# [Source records]
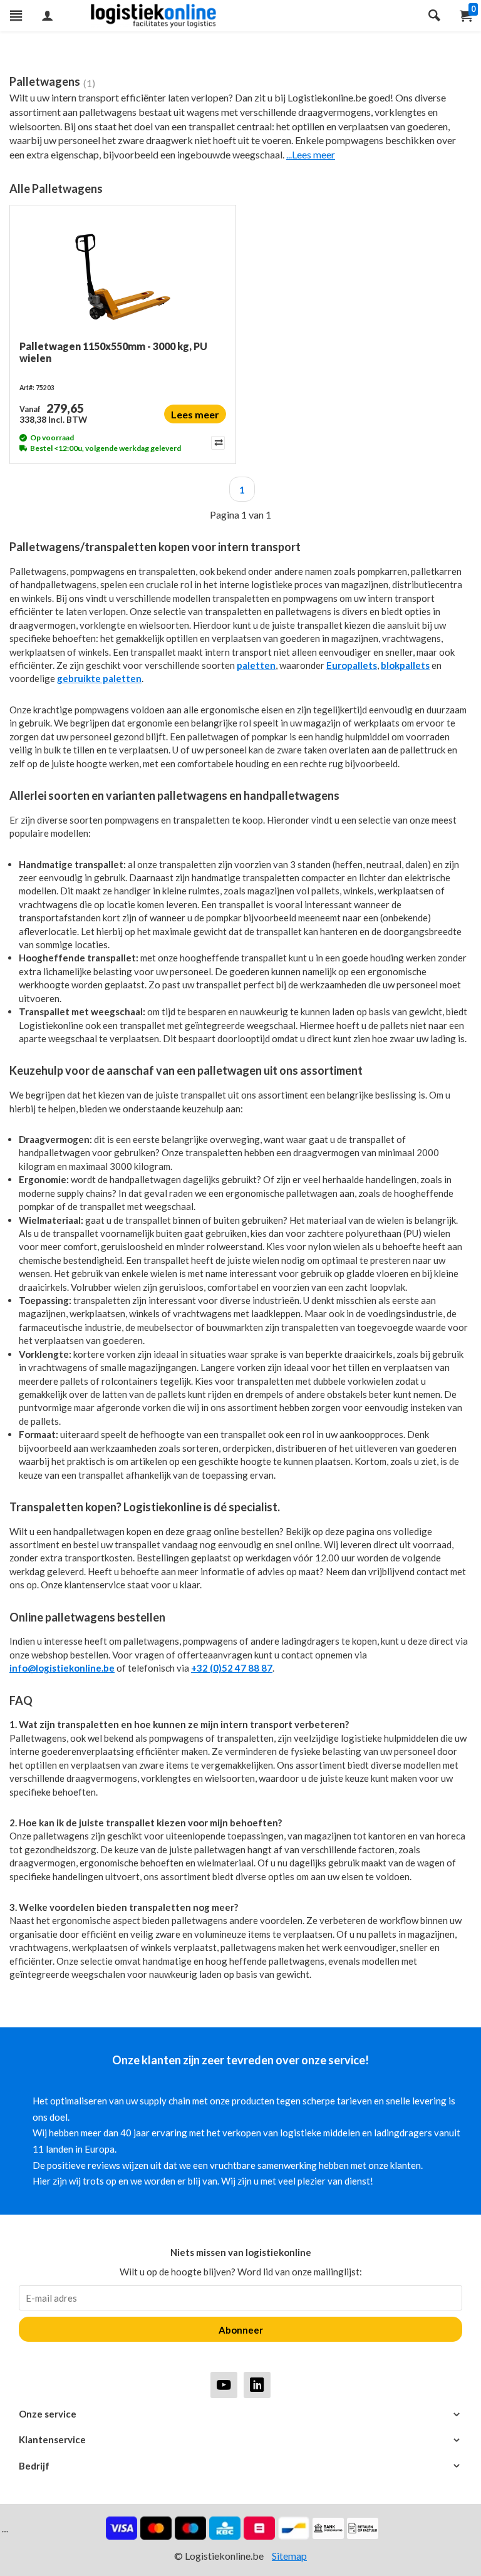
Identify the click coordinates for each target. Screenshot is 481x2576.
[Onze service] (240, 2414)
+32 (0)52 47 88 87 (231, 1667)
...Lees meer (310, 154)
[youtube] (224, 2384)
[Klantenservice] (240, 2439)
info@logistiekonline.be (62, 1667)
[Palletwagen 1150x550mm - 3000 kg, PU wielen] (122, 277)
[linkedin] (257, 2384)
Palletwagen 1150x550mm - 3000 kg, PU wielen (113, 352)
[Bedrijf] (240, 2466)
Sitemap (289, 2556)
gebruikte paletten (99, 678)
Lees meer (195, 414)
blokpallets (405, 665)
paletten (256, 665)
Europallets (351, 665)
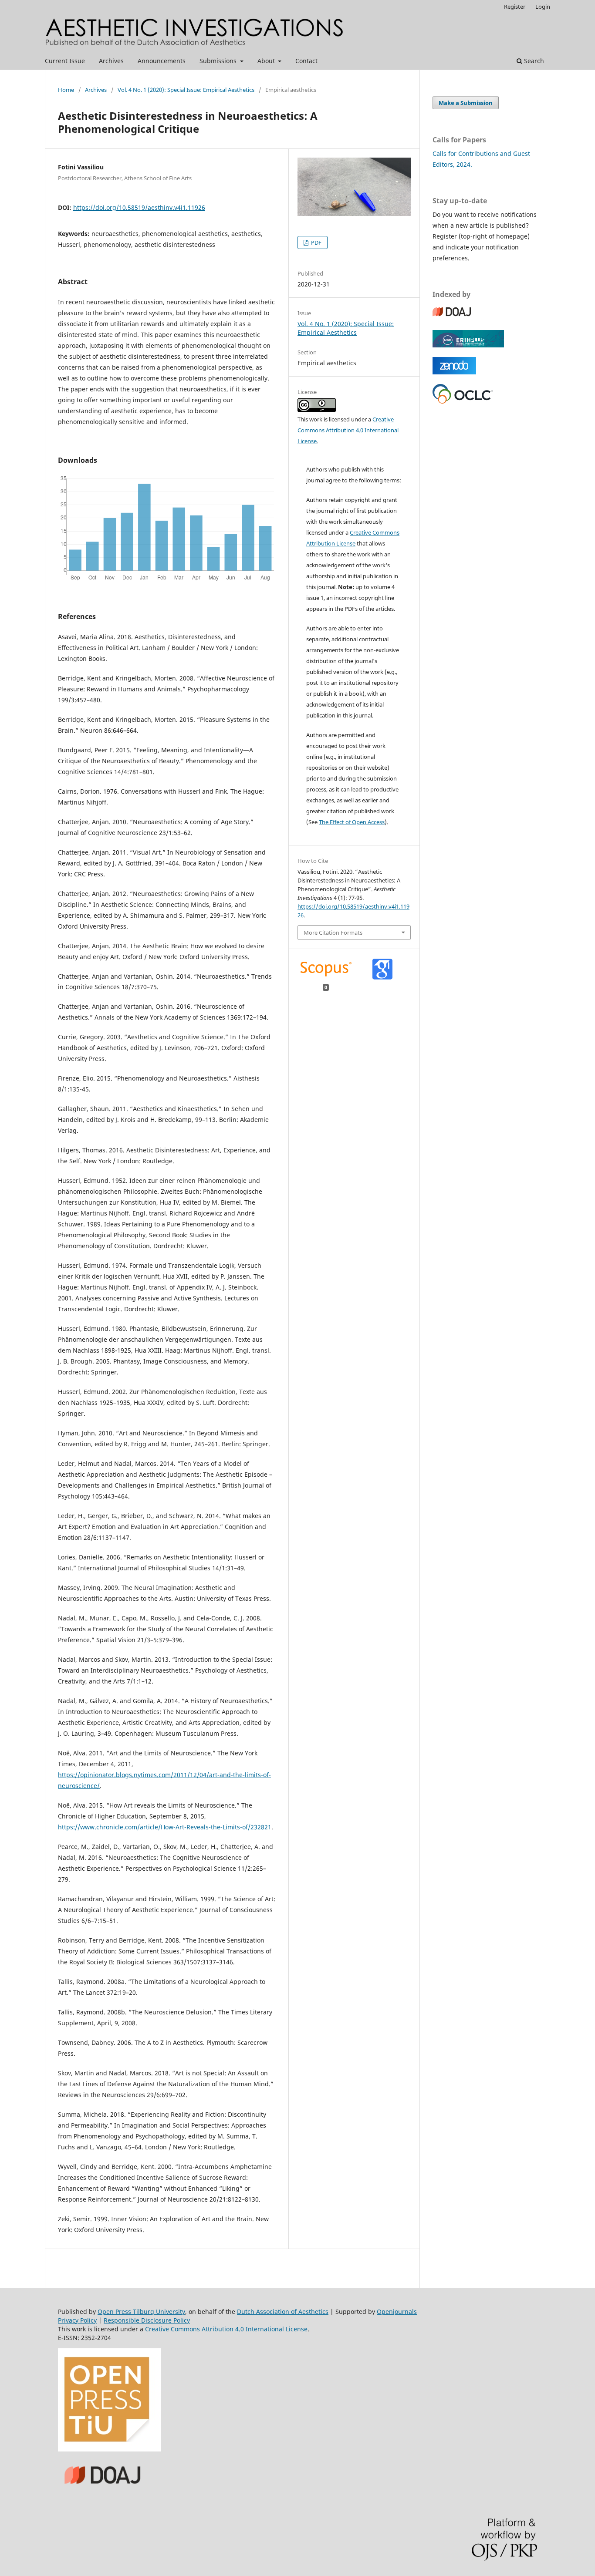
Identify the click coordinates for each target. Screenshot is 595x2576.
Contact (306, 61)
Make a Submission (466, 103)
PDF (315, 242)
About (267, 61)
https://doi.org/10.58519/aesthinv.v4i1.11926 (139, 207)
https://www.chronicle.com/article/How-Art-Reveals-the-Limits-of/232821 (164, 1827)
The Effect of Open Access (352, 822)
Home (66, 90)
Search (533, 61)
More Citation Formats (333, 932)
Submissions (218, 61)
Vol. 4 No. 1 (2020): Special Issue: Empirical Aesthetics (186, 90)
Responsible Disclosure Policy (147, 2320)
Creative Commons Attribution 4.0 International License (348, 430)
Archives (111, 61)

# [What this task involves]
Exclude the pictures and transcribe all of the entries exactly.

# [Exercise answer]
Identify the click coordinates for each target. Screenshot is 481x2576.
[Onze service] (240, 2414)
+32 (0)52 47 88 87 (231, 1667)
...Lees meer (310, 154)
[youtube] (224, 2384)
[Klantenservice] (240, 2439)
info@logistiekonline.be (62, 1667)
[Palletwagen 1150x550mm - 3000 kg, PU wielen] (122, 277)
[linkedin] (257, 2384)
Palletwagen 1150x550mm - 3000 kg, PU wielen (113, 352)
[Bedrijf] (240, 2466)
Sitemap (289, 2556)
gebruikte paletten (99, 678)
Lees meer (195, 414)
blokpallets (405, 665)
paletten (256, 665)
Europallets (351, 665)
Identify the click coordinates for each target. Screenshot is 595x2576.
Contact (306, 61)
Make a Submission (466, 103)
PDF (315, 242)
About (267, 61)
https://doi.org/10.58519/aesthinv.v4i1.11926 (139, 207)
https://www.chronicle.com/article/How-Art-Reveals-the-Limits-of/232821 (164, 1827)
The Effect of Open Access (352, 822)
Home (66, 90)
Search (533, 61)
More Citation Formats (333, 932)
Submissions (218, 61)
Vol. 4 No. 1 (2020): Special Issue: Empirical Aesthetics (186, 90)
Responsible Disclosure Policy (147, 2320)
Creative Commons Attribution 4.0 International License (348, 430)
Archives (111, 61)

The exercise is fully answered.